**ASSIGNED TASK**:
Please set down only the lines below starting with the line with "Click the Add New Record plus icon" and going on through the line with "Image resolution: width=768", verbatim and without pictures.

**MATERIAL FOR THIS TASK**:
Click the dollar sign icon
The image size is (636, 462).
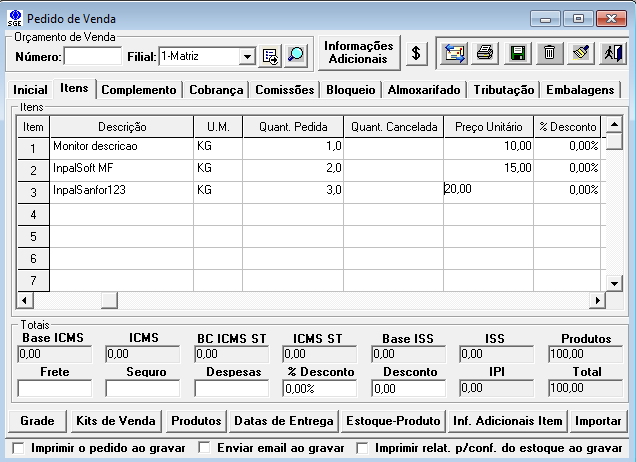417,53
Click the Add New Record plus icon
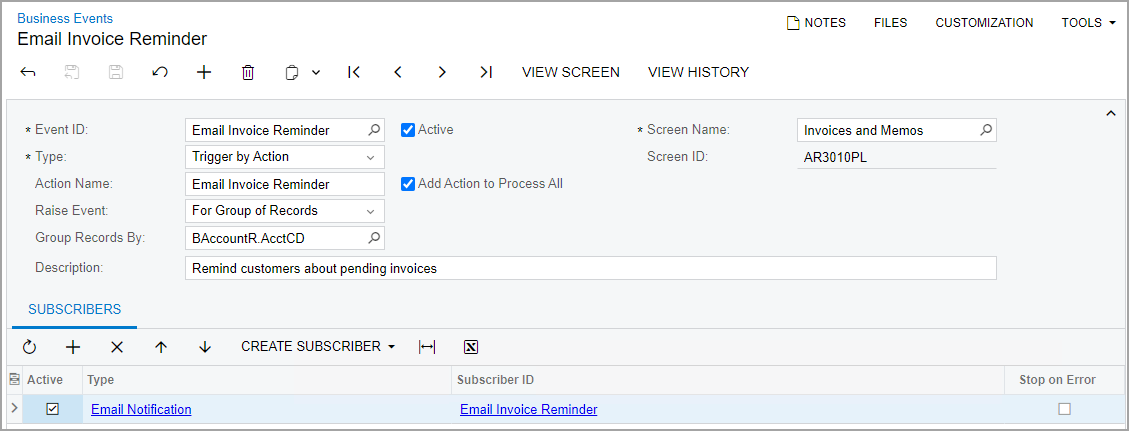The width and height of the screenshot is (1129, 431). click(x=204, y=72)
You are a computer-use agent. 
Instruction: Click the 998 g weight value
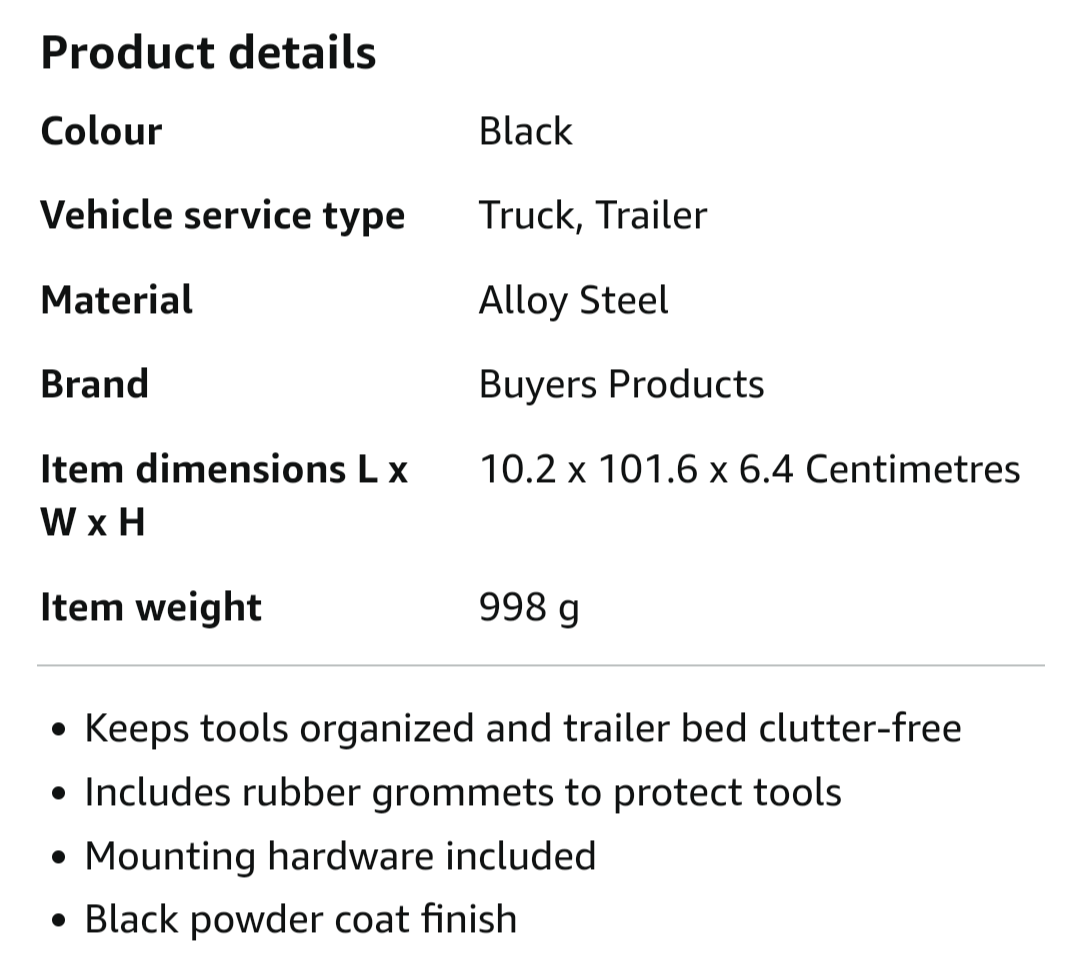(x=529, y=607)
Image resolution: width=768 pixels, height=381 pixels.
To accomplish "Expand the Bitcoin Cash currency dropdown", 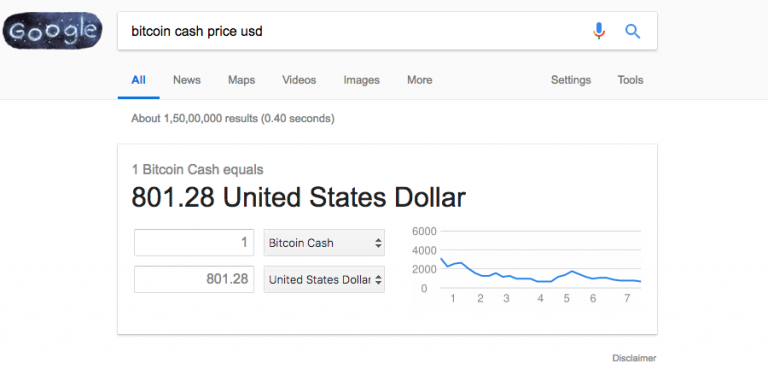I will pyautogui.click(x=324, y=242).
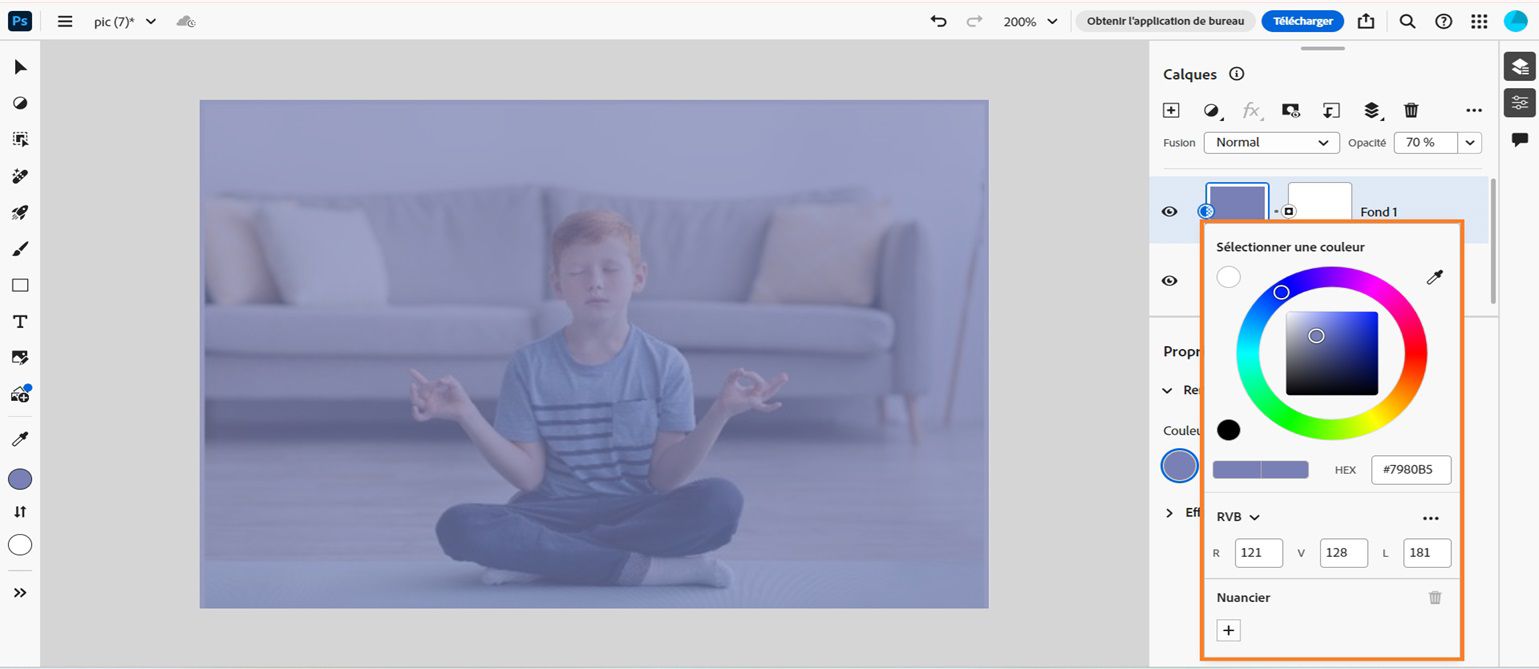1539x669 pixels.
Task: Pick a color on the color wheel
Action: pos(1281,291)
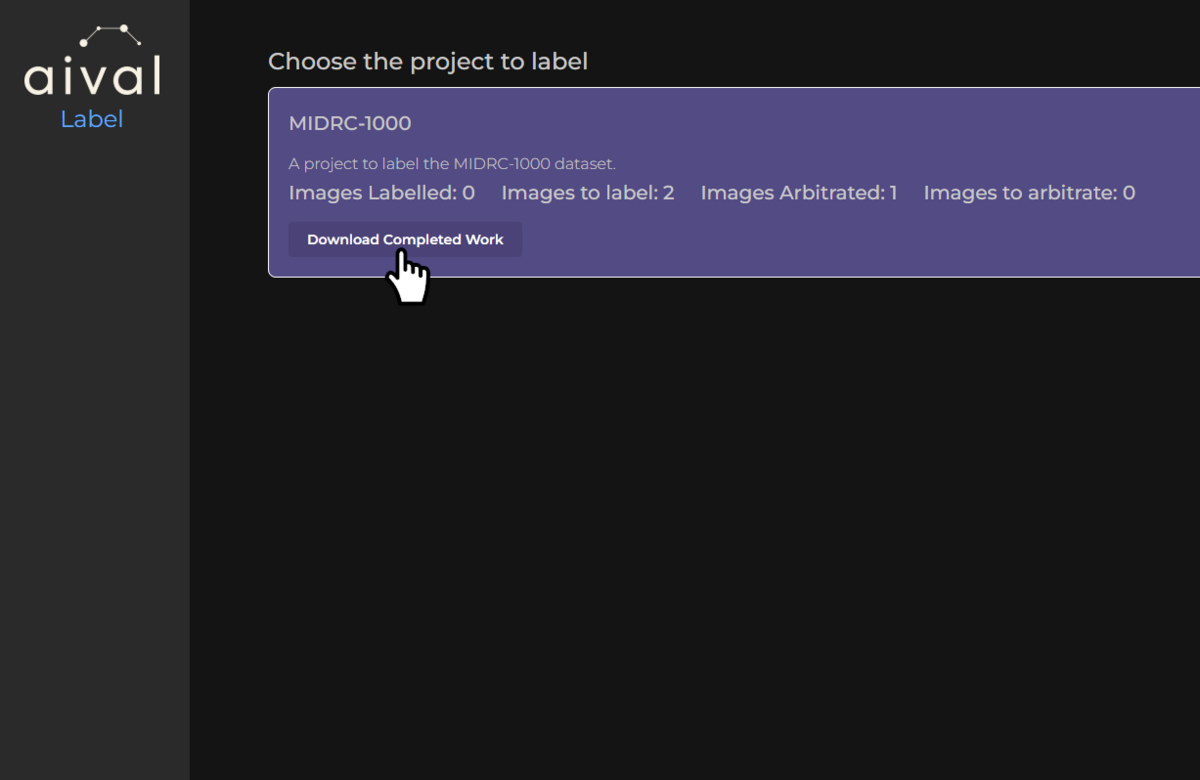Click the dark sidebar background area
The height and width of the screenshot is (780, 1200).
[95, 450]
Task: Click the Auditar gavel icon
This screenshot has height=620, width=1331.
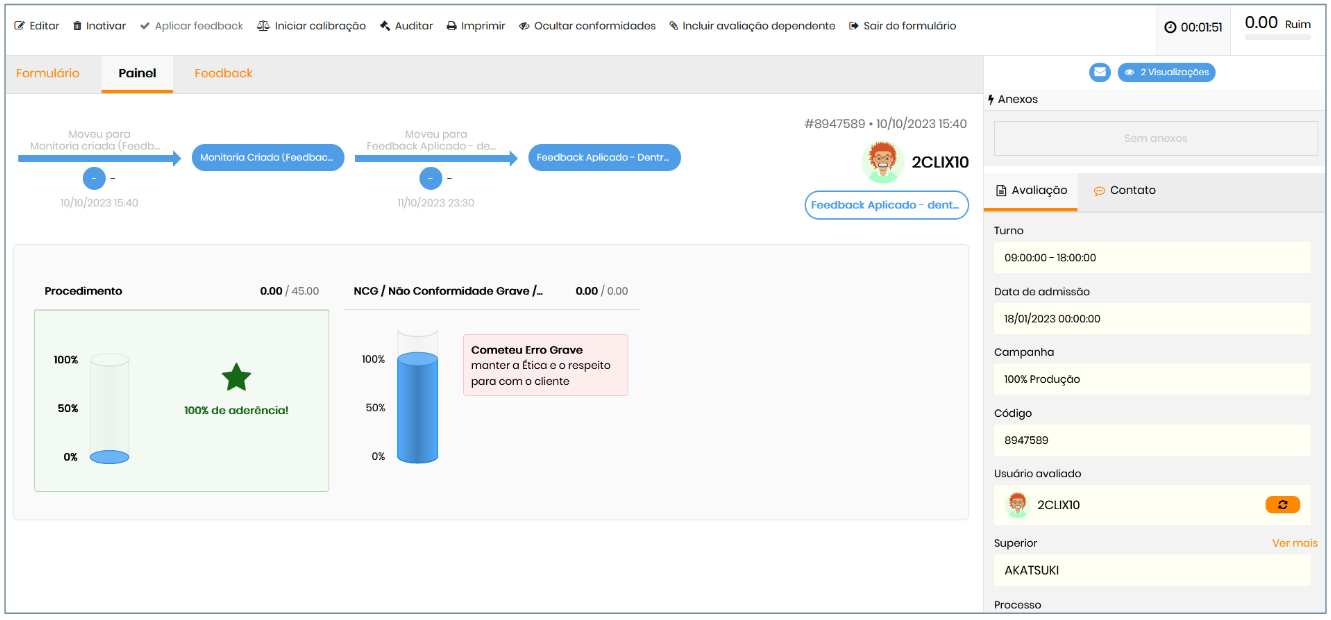Action: (385, 26)
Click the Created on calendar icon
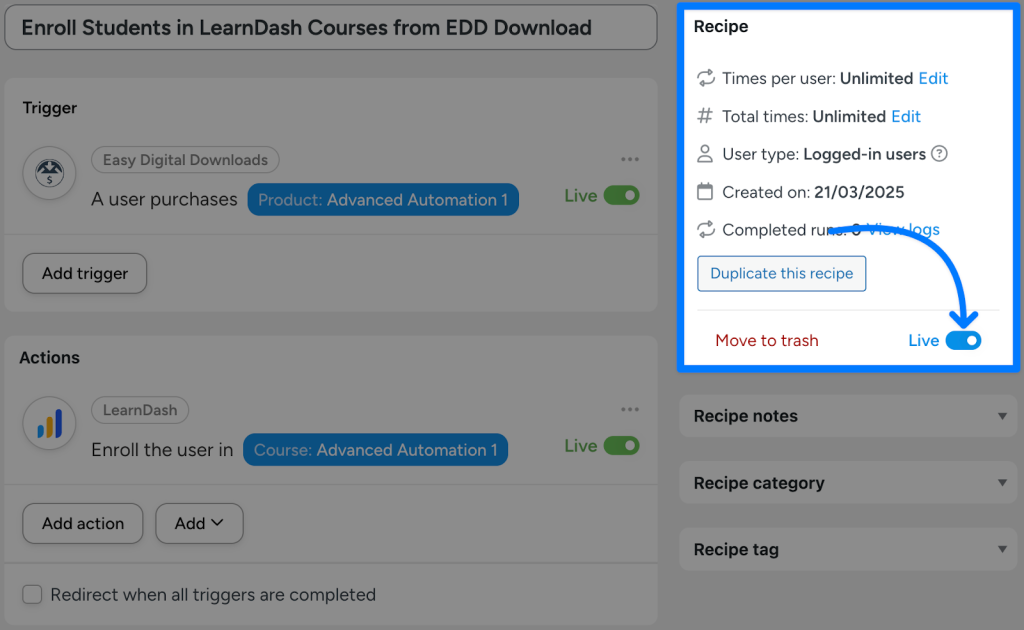This screenshot has height=630, width=1024. tap(706, 191)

**TASK RESPONSE**:
Click the Add New Record plus icon
The width and height of the screenshot is (1129, 431). click(x=204, y=72)
You are a computer-use agent. 
Instruction: Click the 998 g weight value
(x=529, y=607)
Image resolution: width=768 pixels, height=381 pixels.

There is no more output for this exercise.